Excerpts from a dataset:
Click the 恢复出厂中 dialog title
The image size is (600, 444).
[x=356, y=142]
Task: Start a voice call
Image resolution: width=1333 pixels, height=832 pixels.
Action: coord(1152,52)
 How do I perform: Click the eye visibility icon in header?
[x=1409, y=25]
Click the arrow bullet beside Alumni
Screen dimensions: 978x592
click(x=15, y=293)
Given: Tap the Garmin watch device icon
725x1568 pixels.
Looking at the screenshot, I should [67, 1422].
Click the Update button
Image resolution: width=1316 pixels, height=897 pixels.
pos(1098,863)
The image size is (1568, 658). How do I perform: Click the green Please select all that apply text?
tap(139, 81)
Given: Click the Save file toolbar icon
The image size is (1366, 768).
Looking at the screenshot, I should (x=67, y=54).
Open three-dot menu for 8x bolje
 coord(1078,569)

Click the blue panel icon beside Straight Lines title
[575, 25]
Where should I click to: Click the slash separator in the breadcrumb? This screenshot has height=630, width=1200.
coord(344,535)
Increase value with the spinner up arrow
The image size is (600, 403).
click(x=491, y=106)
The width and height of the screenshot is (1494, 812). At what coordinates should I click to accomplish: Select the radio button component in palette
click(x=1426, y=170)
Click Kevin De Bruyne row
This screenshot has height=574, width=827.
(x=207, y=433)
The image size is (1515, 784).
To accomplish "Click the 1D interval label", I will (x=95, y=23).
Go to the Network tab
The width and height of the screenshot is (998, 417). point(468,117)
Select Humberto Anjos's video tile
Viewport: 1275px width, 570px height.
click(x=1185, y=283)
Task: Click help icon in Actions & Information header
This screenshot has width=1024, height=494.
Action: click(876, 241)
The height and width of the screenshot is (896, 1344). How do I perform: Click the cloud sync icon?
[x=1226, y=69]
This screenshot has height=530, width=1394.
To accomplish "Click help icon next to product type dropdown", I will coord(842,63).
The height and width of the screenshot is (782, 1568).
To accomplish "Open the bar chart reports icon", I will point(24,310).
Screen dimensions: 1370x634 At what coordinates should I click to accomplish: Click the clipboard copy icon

▸ Assignment
Report how many lines above contain the string "Given". Please write the number only.

▸ Response below
2